2 min read

“Debugging code is drudgery”
-Facebook Engineers Yue Jia, Ke Mao and Mark Harman

To significantly reduce the amount of time developers spend on debugging code and rolling out new software, Facebook engineers have come up with an ingenious tool called ‘SapFix’. Sapfix, which is still under development, can automatically generate fixes for specific bugs  identified by Sapienz. It will then propose these fixes to engineers for approval and deployment to production.

SapFix will eventually be able to operate independently from Sapienz, Facebook’s intelligent automated software testing tool. For now, it is a proof-of-concept that relies on the latter tool to pinpoint bugs.

How does SapFix work?

This AI hybrid tool will generate bug fixes depending upon the type of bug encountered. For instance:

For simpler bugs: SapFix will create patches that revert the code submission that introduced these bugs.
For complicated bugs: The tool uses a collection of “templated fixes” that were created by human engineers based on previous bug fixes.
If human-designed template fixes aren’t up to the job: The tool attempts a “mutation-based fix,” which works by continuously making small modifications to the code that caused the software to crash, until a solution is found.
SapFix generates multiple potential fixes for every bug.

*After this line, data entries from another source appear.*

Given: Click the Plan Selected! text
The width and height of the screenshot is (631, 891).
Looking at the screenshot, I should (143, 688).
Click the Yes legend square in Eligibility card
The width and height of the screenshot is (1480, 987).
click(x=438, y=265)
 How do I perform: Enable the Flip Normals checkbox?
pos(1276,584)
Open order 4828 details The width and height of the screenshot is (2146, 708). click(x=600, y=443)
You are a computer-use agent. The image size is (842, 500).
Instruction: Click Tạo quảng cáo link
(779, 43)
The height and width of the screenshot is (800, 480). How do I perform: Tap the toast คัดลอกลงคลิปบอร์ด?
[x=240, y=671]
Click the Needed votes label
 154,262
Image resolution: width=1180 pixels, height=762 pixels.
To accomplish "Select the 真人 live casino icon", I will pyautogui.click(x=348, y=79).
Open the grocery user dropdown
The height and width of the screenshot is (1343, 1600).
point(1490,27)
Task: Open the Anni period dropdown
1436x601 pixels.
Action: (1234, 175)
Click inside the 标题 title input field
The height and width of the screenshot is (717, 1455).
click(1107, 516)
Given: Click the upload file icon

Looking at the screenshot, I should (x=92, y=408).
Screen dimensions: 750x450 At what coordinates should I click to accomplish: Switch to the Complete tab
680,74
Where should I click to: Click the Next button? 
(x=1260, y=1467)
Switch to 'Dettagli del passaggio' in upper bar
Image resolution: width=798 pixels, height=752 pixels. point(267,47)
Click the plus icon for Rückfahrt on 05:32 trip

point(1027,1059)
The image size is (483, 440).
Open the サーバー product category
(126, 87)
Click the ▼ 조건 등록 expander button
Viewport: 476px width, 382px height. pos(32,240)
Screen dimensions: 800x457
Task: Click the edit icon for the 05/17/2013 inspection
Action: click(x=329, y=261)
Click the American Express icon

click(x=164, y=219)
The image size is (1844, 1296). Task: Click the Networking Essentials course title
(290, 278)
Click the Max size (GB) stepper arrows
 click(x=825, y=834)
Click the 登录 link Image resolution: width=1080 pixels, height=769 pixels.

This is then submitted to the engineers for evaluation. The fixes are tested in advance so engineers can check if they might cause problems like compilation errors and other crashes.

Source: Facebook

With an automated end-to-end testing and repair, SapFix is an important milestone in AI hybrid tool deployment. Facebook intends to open source both, SapFix and Sapienz, once additional engineering work has been completed. You can read more about this tool on Facebook’s Blog.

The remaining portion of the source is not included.